What the task requires :: Below are the records; print exactly the lines from the one with "Viewport: 475px width, 276px" through the last, both included, and leave the pictures out.

━━ Exercise materials ━━

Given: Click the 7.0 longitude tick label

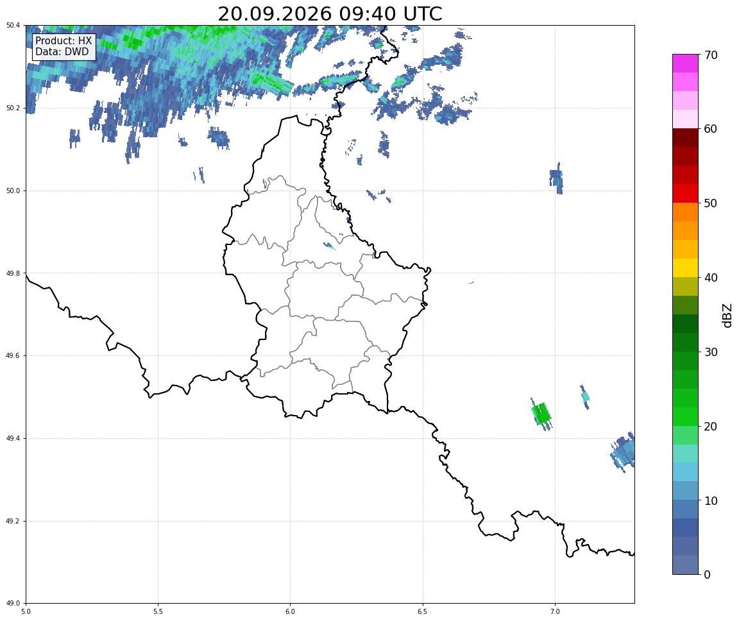Looking at the screenshot, I should point(555,611).
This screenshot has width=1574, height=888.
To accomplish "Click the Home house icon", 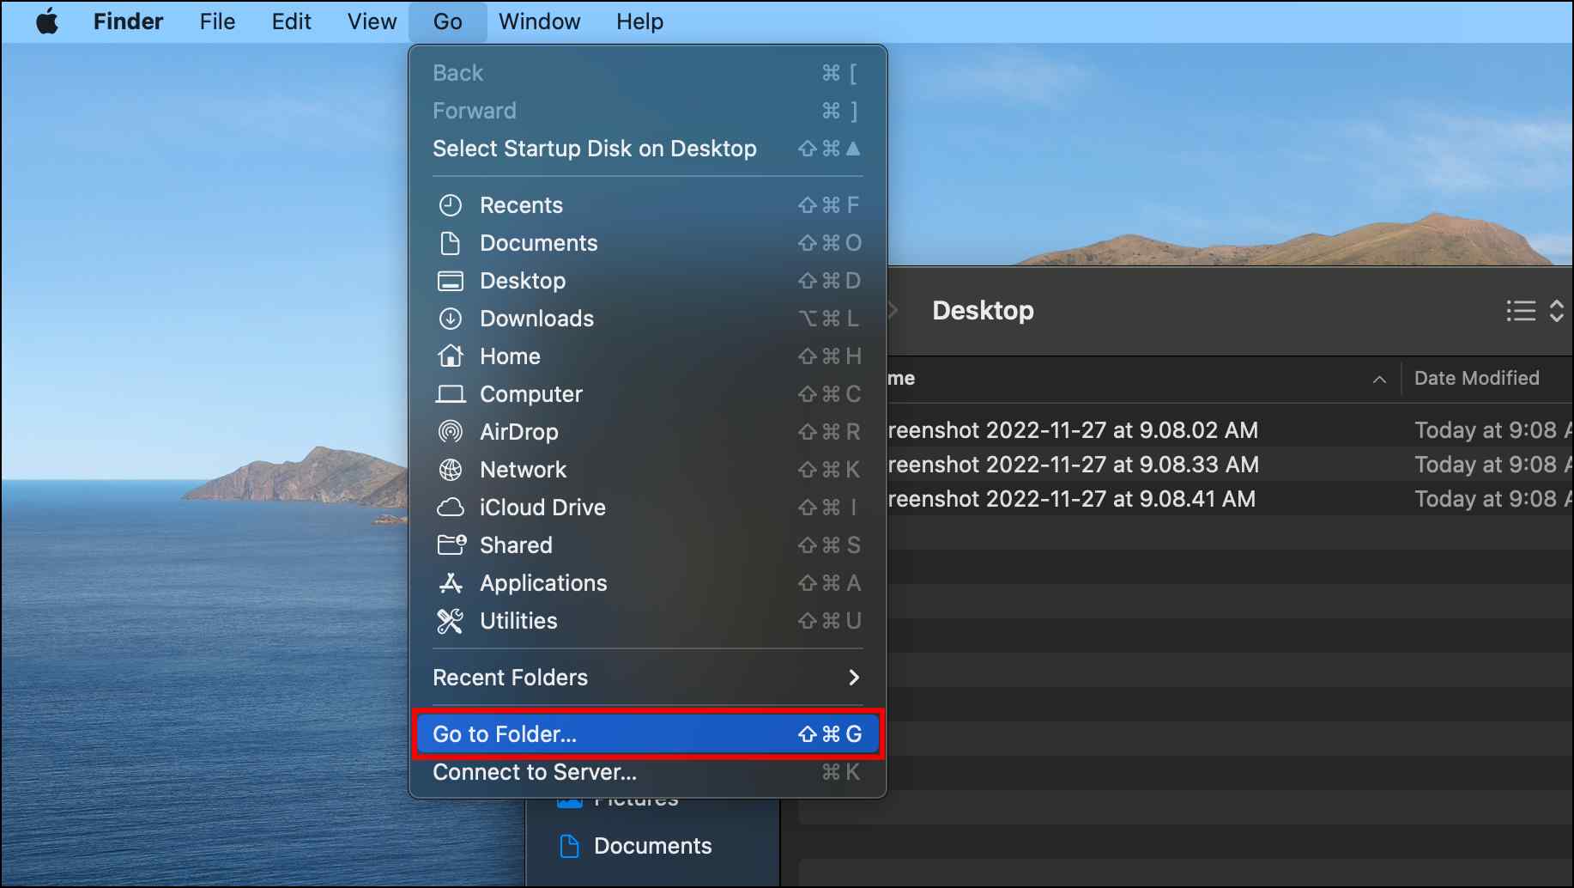I will pos(451,356).
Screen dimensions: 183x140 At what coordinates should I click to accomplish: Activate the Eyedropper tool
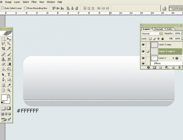(x=9, y=85)
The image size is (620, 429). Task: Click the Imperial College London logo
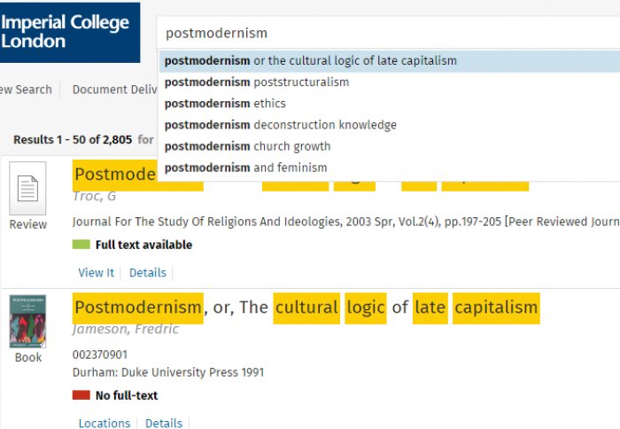point(69,33)
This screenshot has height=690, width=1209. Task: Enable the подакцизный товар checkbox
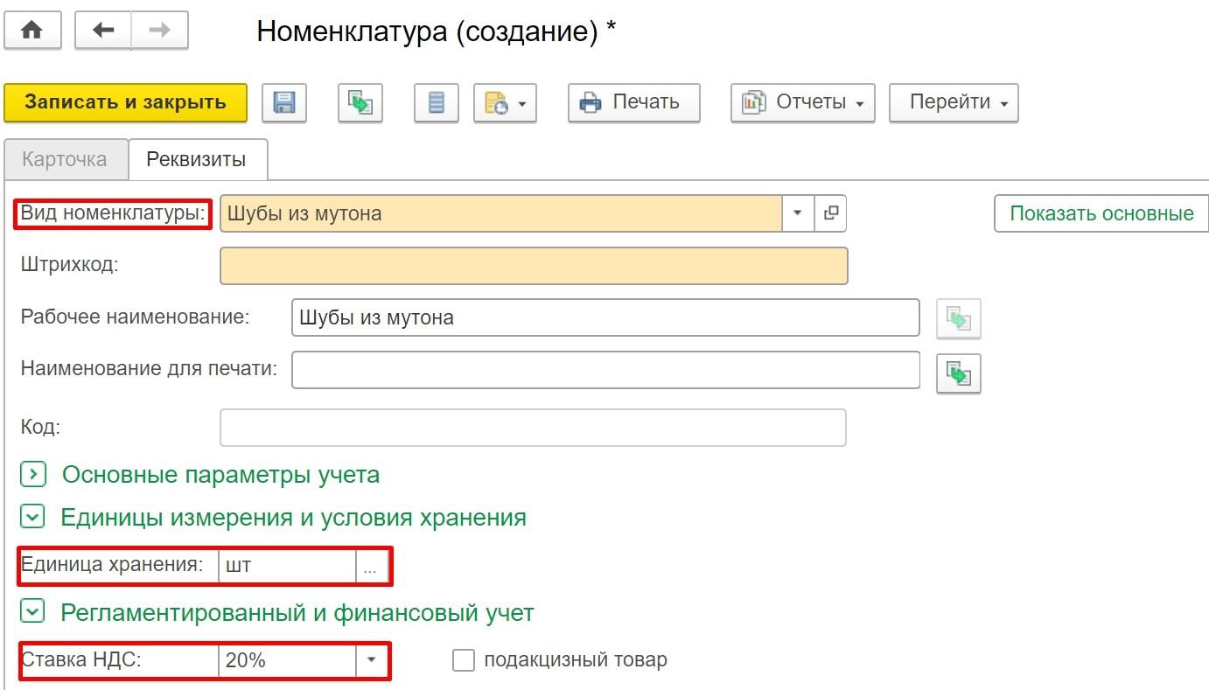[x=463, y=660]
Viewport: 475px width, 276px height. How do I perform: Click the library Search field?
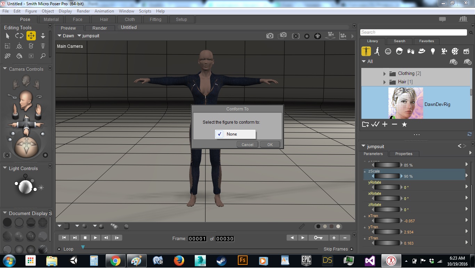pyautogui.click(x=413, y=32)
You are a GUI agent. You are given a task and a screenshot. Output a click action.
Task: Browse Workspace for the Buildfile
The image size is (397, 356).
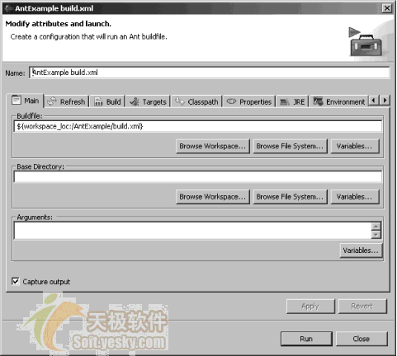pyautogui.click(x=213, y=146)

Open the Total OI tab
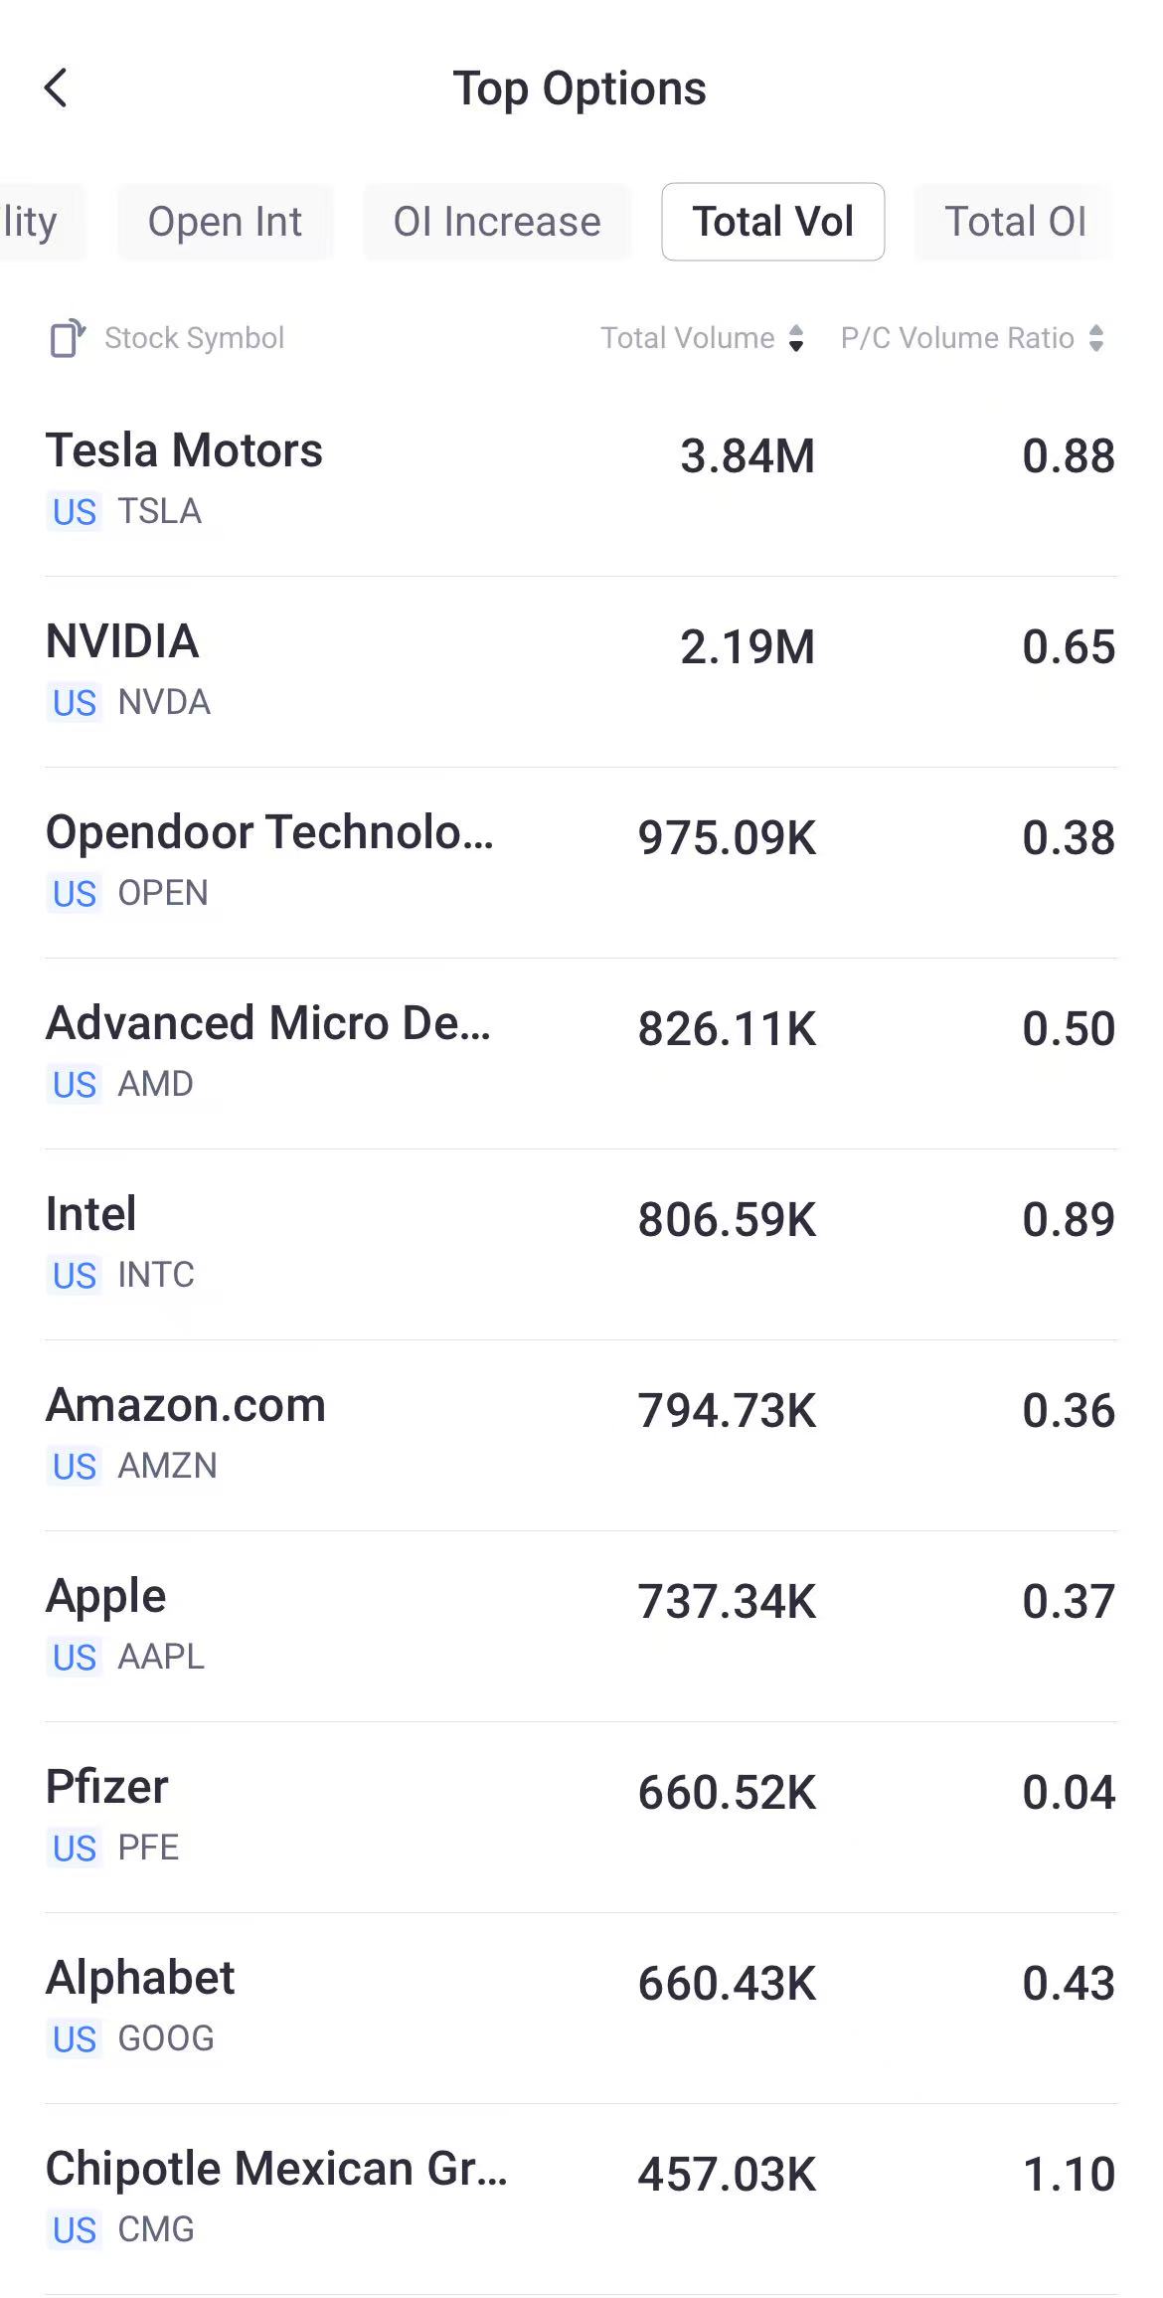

━━━

Output of the exercise ::
Viewport: 475px width, 276px height. How do I perform: Click the library Search field?
pyautogui.click(x=413, y=32)
You are a GUI agent. You are given a task and a screenshot. Output a click action.
Task: Browse Workspace for the Buildfile
The image size is (397, 356).
pyautogui.click(x=213, y=146)

Open the Total OI tab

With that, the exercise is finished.